WHAT THIS TASK INVOLVES
Transcribe all of the records word for word, please, omitting the pictures.

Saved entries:
══════════════════════════════

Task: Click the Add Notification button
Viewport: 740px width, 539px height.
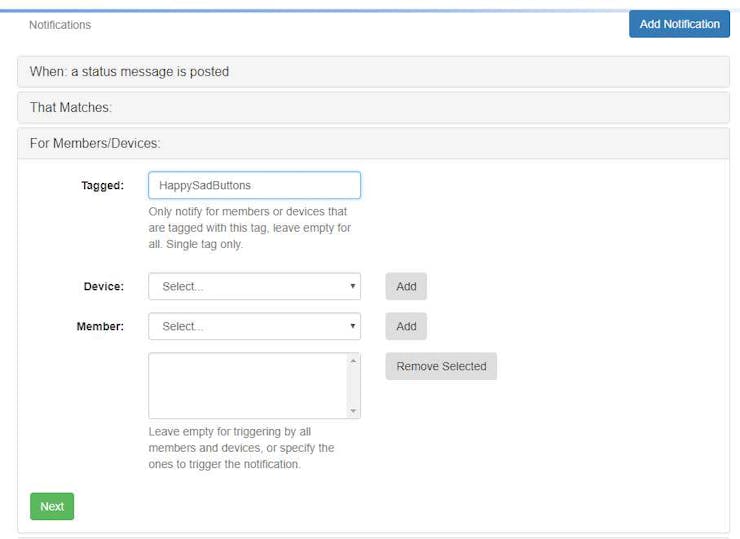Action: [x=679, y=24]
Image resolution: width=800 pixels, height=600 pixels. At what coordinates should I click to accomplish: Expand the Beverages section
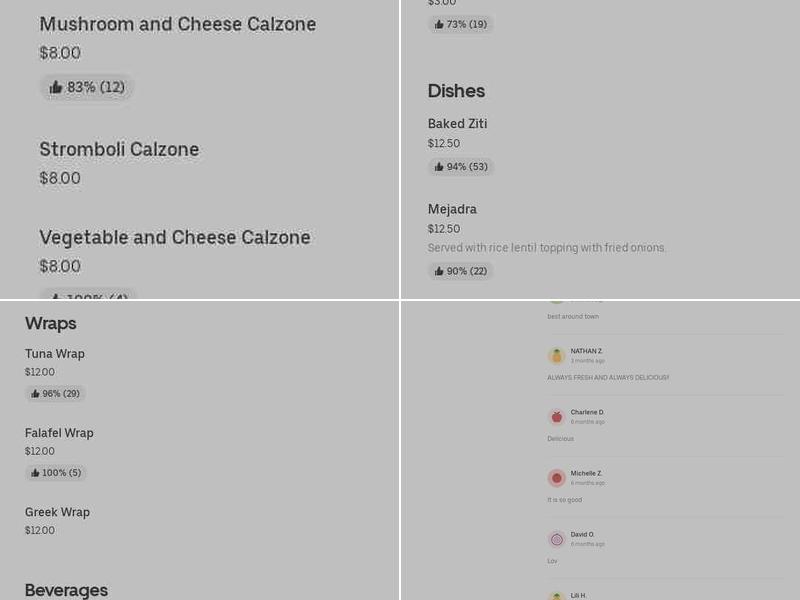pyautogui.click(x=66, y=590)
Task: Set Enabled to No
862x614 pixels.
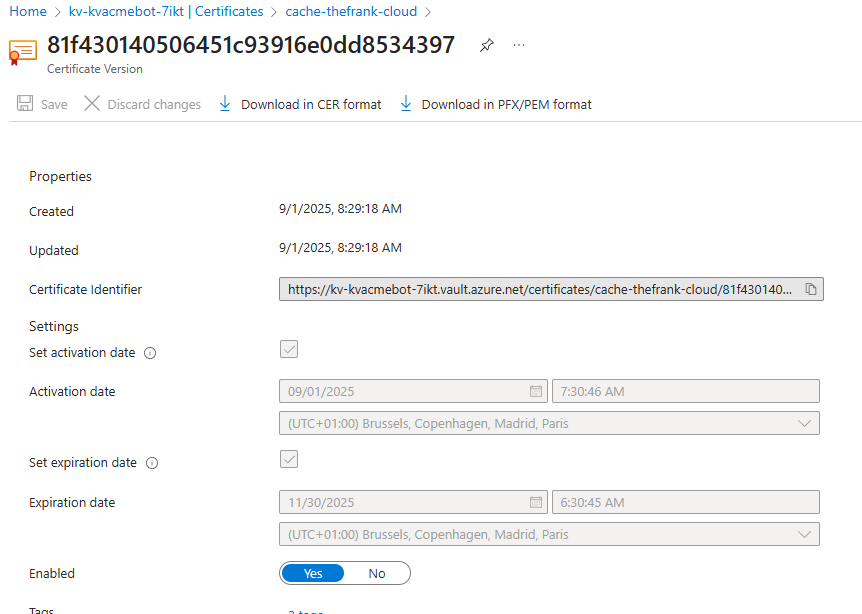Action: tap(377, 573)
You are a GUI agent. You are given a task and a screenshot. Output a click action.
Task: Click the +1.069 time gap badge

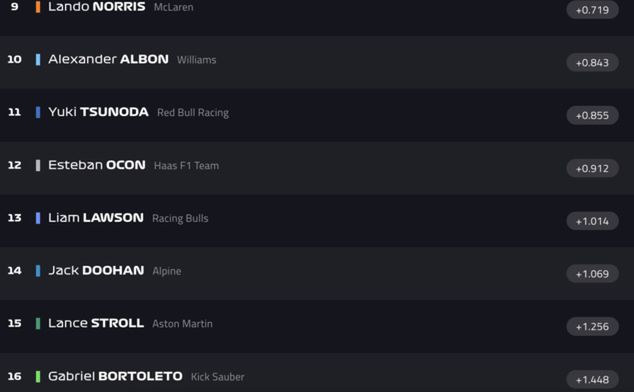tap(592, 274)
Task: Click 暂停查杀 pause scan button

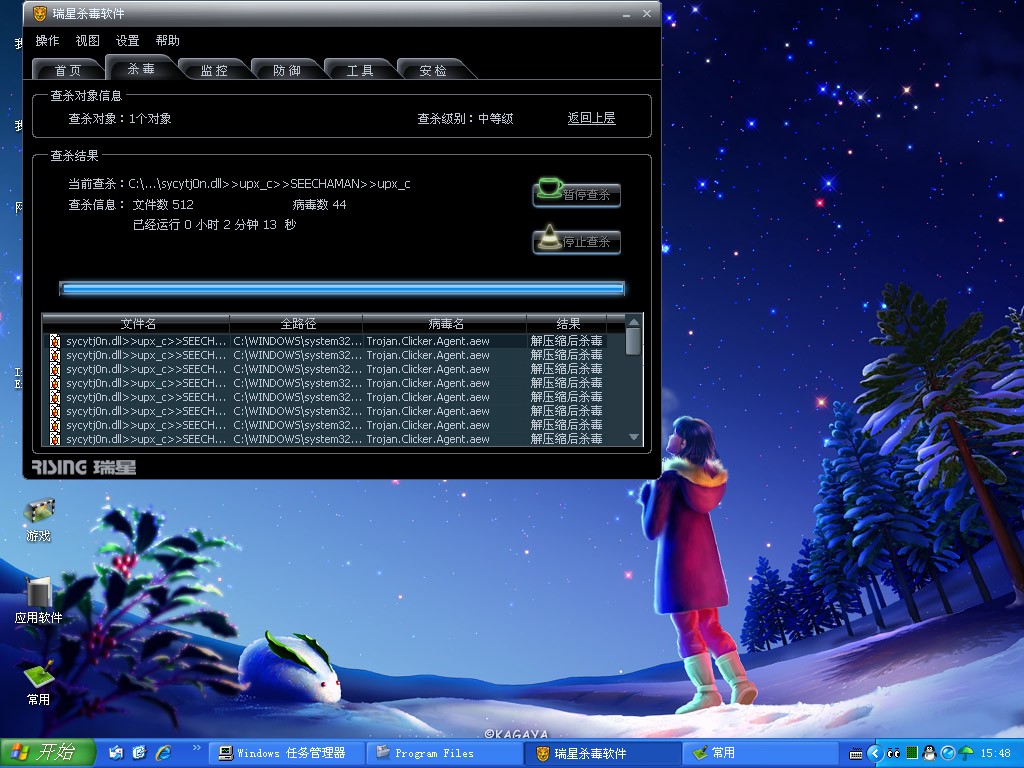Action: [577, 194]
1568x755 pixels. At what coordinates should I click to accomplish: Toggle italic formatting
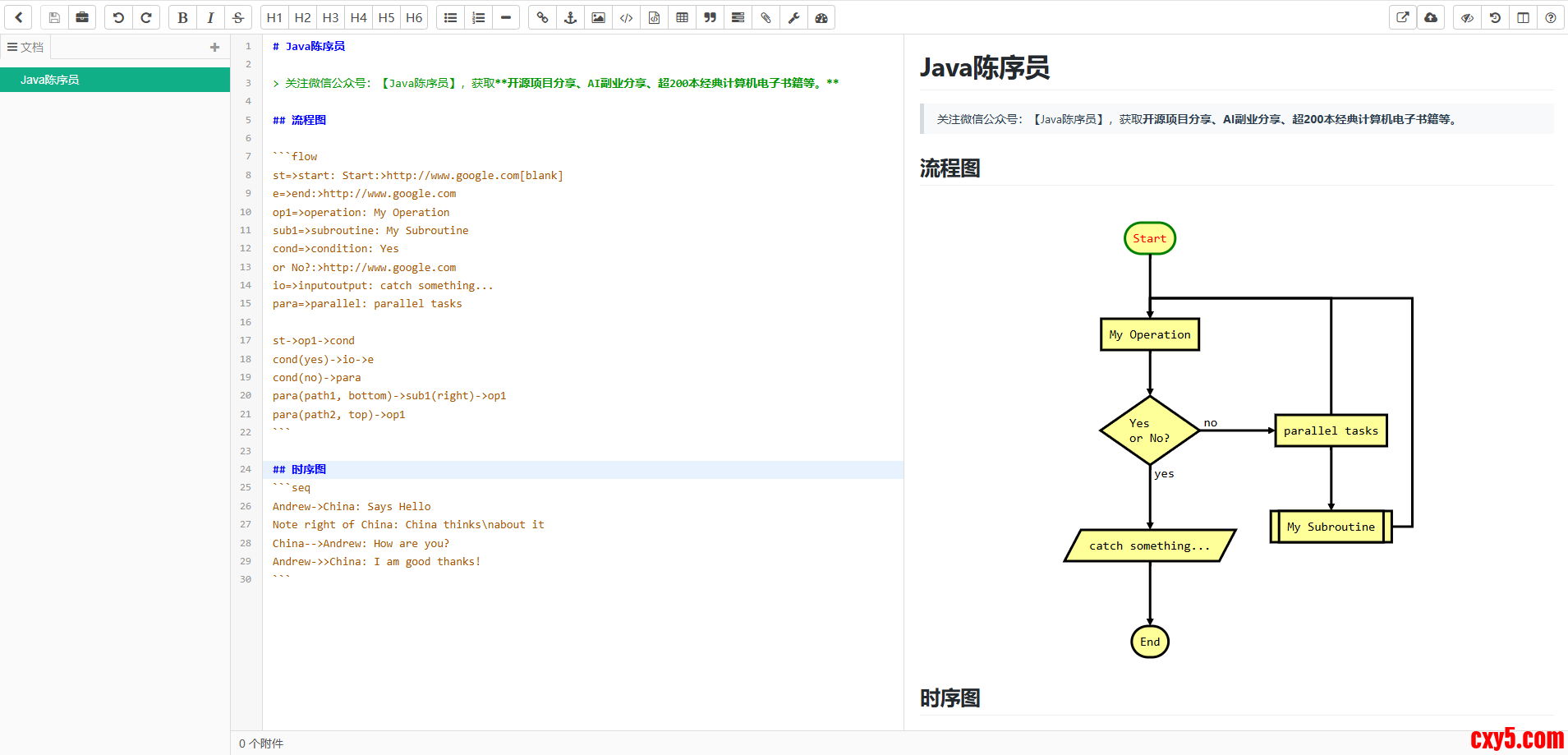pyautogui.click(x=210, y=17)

══════════════════════════════

RESULT OF THE EXERCISE
Task: Click the Add Notification button
Viewport: 740px width, 539px height.
Action: [x=679, y=24]
Image resolution: width=800 pixels, height=600 pixels. At what coordinates should I click to accomplish: Expand the Beverages section
pyautogui.click(x=66, y=590)
Task: Set Enabled to No
862x614 pixels.
Action: tap(377, 573)
You are a GUI agent. You are given a task and a screenshot. Output a click action.
Task: Click the +1.069 time gap badge

tap(592, 274)
Task: Click 暂停查杀 pause scan button

Action: [577, 194]
1568x755 pixels. At what coordinates should I click to accomplish: Toggle italic formatting
pyautogui.click(x=210, y=17)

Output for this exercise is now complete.